OFRF is committed to supporting the research needed to meet the current challenges of organic farming and grow the number of organic acres in the U.S.

In 2016, OFRF updated its National Organic Research Agenda (NORA). The report, based on an online survey and listening sessions with over 2,000 organic farmers, provided a comprehensive analysis of the challenges facing today’s organic farmers and the top priorities for future research—soil health emerged on top. The findings of this report not only informed the research projects we selected for funding, it led us to develop a comprehensive educational series of guidebooks and webinars designed to help organic farmers and ranchers enhance soil health and the overall resilience of their operations.

Organic agriculture has long emphasized healthy, living soil as the foundation of sustainable and successful farming. Through research, we now have a better understanding of soil dynamics, soil organic matter (SOM), and soil health. Since 2002, over 100 USDA-funded organic agriculture research projects have addressed soil health and soil management, the findings of which largely validate the four NRCS management principles for soil health:

• Keep the soil covered as much as possible.
• Grow living roots throughout the year.
• Use plant diversity to enhance soil microbial life.
• Avoid disturbing the soil.

OFRF’s Soil Health and Organic Farming series includes nine guidebooks and webinars that help farmers select the best practices for their particular circumstances based on scientific research. Each guide begins with tools and practices set in the context of the challenges and opportunities identified by organic producers in the 2016 NORA report. The guides also include reviews of USDA-funded organic research, future research priorities, and scientific literature references. The series includes the following titles.
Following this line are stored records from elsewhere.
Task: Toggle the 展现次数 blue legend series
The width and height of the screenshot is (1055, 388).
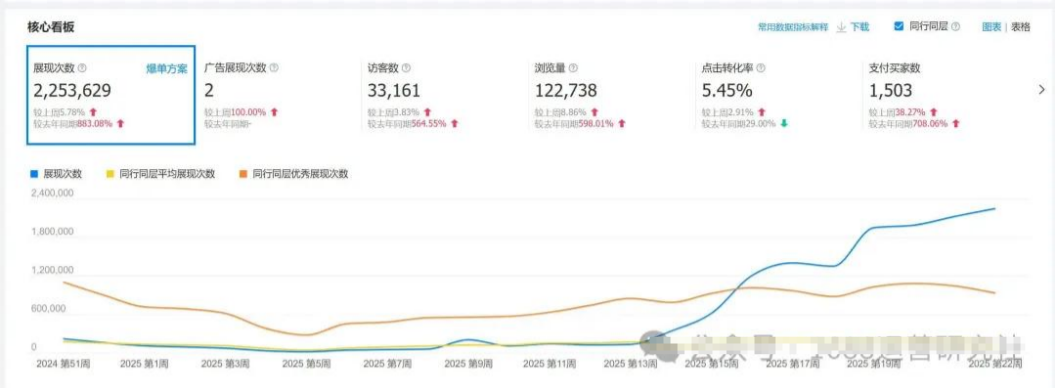Action: tap(57, 173)

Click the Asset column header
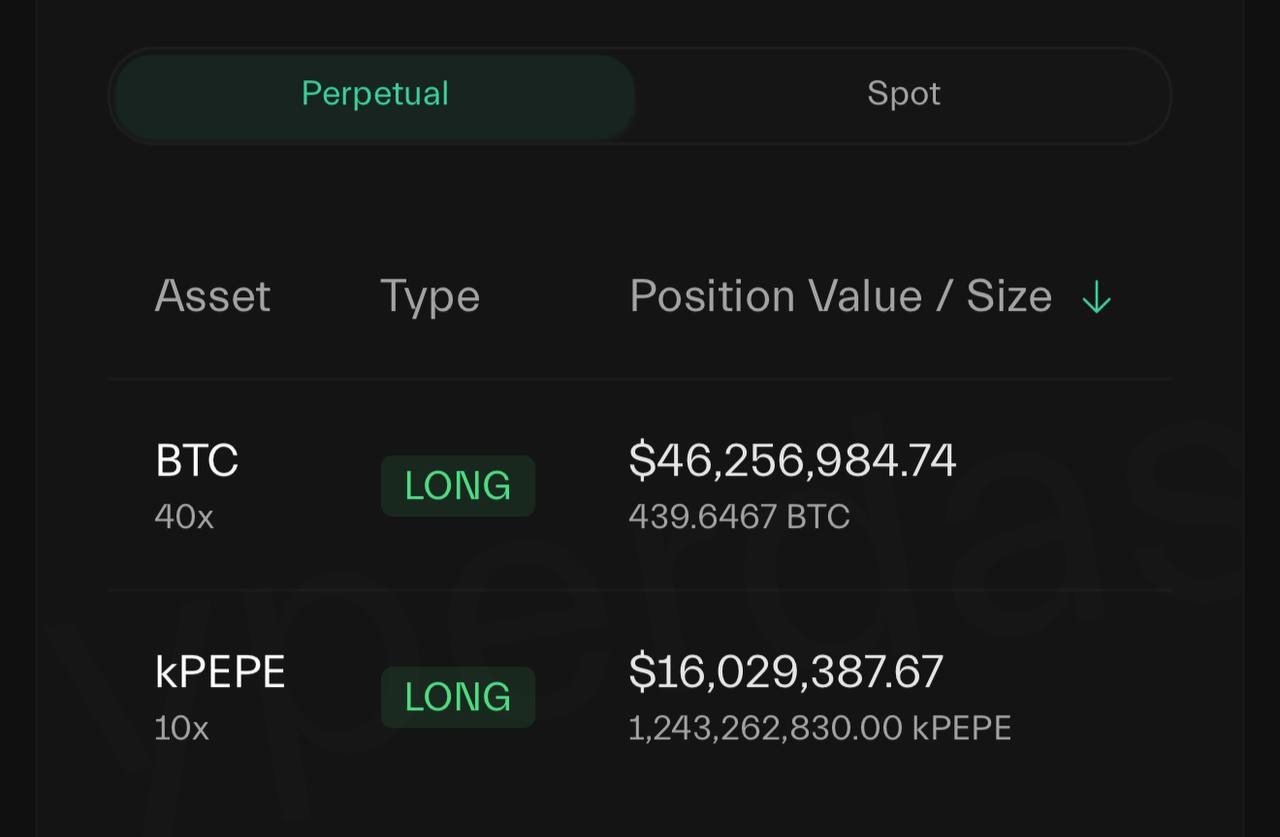(x=213, y=297)
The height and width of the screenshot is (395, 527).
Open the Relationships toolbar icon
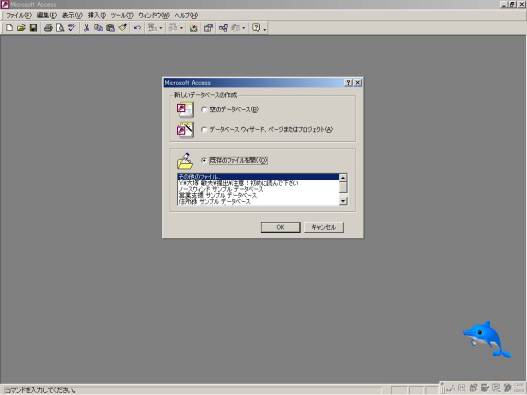[223, 28]
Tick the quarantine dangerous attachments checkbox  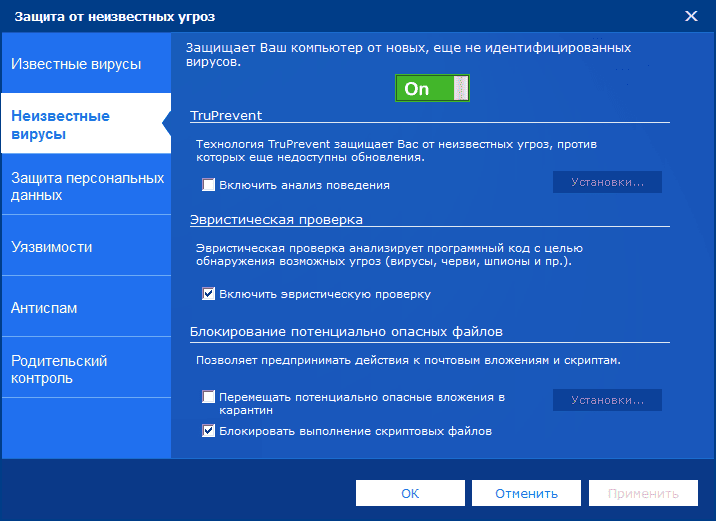click(x=209, y=397)
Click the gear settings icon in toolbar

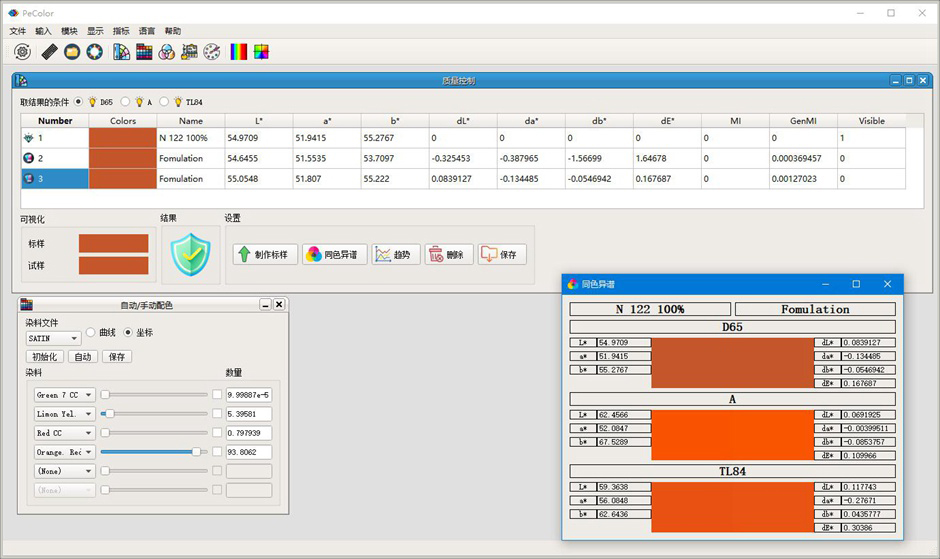click(x=22, y=52)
Building Organic Matter for Healthy Soils
A soil health 101, if you will, the first topic in the series provides a discussion of the attributes of healthy soil, the central role of organic matter, and how to monitor and enhance soil organic matter and soil health in organic production. The guide summarizes research findings on SOM and soil health in organic farming systems, and outlines some practical applications for organic producers.

 

Weed Management: An Ecological Approach
Tillage and weed cultivation can disrupt soil life, degrade organic matter and tilth, and accelerate erosion. While there is no magic formula or recipe to follow, there is this guide, which offers practical tips for taking an ecological approach to weed management, including tools that reduce the need for soil disturbance.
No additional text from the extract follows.